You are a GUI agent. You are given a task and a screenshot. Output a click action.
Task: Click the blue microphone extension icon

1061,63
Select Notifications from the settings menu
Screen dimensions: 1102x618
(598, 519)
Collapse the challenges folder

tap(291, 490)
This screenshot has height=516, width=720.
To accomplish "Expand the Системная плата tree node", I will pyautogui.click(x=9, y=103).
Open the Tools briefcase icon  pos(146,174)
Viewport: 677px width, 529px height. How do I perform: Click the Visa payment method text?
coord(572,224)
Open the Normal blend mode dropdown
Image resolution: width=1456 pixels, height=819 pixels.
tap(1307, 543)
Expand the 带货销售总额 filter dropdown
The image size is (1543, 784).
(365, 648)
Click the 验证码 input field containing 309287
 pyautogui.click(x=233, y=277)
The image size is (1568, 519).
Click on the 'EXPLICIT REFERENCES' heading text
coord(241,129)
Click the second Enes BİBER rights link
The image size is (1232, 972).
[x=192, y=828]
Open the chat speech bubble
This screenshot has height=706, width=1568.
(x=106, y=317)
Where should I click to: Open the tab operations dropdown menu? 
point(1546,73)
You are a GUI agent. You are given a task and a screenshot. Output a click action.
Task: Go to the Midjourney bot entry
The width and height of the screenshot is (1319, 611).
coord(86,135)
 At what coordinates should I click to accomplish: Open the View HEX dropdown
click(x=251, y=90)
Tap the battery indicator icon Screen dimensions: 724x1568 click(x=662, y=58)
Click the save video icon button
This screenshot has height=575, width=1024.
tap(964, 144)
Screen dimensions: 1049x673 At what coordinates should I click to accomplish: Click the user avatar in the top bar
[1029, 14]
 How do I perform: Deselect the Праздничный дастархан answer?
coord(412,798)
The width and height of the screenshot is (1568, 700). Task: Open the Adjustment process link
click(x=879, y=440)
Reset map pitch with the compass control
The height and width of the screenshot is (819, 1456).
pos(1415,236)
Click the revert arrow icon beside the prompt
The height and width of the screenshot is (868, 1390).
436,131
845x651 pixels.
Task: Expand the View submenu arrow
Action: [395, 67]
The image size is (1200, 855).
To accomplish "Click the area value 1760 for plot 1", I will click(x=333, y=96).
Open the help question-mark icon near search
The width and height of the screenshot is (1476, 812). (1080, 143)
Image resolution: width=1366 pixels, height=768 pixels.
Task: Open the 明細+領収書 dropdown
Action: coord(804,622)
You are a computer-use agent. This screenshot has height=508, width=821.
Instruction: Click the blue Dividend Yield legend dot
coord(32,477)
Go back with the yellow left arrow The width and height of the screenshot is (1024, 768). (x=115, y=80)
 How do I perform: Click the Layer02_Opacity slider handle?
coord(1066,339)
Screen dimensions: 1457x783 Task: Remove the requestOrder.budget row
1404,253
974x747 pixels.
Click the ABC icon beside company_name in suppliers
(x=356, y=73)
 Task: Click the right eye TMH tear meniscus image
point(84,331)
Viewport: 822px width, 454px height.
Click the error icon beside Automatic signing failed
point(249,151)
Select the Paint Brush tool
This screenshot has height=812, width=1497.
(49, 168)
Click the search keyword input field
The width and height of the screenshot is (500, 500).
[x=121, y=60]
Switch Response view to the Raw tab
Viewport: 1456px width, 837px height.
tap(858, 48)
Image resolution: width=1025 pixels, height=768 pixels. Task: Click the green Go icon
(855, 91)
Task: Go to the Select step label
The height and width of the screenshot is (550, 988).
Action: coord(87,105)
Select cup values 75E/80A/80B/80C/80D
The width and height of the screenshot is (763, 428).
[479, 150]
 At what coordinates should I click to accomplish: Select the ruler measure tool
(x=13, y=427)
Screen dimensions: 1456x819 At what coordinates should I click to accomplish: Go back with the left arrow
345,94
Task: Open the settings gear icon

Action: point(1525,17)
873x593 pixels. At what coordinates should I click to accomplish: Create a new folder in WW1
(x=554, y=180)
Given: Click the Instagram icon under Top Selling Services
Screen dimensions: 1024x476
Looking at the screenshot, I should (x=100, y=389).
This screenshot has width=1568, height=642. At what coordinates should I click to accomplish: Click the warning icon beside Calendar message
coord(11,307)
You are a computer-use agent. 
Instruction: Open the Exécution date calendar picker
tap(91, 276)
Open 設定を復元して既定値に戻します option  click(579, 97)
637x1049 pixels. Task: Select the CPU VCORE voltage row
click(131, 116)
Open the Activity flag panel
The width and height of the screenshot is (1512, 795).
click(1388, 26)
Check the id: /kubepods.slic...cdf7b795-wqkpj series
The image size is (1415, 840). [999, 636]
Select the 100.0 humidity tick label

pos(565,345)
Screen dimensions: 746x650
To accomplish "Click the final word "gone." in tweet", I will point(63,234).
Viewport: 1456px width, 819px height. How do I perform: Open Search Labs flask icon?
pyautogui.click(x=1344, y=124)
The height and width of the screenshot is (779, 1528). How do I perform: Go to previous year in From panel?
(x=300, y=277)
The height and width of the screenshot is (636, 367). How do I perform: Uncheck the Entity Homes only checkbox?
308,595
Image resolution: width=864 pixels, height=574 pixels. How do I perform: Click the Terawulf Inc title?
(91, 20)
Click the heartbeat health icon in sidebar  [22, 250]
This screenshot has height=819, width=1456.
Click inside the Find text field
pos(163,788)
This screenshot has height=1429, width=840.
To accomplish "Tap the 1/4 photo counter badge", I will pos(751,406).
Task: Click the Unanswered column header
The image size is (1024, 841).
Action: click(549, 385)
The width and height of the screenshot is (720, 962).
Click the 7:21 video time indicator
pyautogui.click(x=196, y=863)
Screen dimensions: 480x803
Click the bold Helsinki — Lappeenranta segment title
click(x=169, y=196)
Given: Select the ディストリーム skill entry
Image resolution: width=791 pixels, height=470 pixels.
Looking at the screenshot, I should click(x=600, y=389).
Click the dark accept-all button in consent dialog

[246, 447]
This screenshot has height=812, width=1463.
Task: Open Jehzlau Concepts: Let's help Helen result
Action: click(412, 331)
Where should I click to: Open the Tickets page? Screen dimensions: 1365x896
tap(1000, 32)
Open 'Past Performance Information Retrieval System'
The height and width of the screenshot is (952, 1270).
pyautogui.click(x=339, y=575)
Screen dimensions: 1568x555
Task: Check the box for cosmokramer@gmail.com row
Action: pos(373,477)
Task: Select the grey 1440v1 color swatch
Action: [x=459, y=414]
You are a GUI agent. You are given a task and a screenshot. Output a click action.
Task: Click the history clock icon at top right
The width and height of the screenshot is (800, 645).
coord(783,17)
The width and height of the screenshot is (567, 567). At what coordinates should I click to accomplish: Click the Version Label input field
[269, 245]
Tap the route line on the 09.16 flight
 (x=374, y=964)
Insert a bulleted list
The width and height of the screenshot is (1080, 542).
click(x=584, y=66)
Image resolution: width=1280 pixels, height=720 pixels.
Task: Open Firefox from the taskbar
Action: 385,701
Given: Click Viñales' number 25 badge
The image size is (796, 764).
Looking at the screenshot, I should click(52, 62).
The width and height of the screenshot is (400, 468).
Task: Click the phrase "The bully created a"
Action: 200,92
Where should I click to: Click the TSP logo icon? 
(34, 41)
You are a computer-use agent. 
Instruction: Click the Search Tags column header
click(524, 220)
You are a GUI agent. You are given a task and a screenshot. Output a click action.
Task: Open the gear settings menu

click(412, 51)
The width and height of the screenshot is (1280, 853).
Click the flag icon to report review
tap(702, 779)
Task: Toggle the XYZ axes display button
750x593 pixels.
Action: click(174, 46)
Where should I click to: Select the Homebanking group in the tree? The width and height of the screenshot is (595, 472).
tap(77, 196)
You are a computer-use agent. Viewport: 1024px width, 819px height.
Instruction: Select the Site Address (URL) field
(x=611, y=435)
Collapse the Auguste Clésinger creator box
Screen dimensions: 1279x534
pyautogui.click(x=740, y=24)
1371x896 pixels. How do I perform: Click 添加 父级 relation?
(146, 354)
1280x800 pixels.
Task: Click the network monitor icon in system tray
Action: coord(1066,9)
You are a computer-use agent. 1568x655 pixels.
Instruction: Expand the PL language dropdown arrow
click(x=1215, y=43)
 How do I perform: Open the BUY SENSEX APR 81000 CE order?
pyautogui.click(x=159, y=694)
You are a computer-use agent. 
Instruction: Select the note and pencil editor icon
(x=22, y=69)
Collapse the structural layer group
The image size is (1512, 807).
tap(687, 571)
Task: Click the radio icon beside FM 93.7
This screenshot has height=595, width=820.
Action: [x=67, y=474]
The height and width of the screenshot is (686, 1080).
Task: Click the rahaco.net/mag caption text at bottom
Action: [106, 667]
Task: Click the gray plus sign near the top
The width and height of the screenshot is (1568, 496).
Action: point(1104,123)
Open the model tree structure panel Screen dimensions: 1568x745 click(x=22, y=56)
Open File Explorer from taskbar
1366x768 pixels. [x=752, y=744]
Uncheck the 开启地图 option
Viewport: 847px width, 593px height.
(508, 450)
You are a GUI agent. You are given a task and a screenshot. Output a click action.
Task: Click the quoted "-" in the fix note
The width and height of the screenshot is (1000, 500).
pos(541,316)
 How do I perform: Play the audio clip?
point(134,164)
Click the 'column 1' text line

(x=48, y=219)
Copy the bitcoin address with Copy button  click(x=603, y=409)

################

## THE EXERCISE
Report each line of the records above that contains the word "Expand", reproducing every such line in full.

## EXERCISE OUTPUT
To accomplish "Expand the Системная плата tree node", I will pyautogui.click(x=9, y=103).
Expand the 带货销售总额 filter dropdown
Task: Expand the View submenu arrow
Instruction: Expand the PL language dropdown arrow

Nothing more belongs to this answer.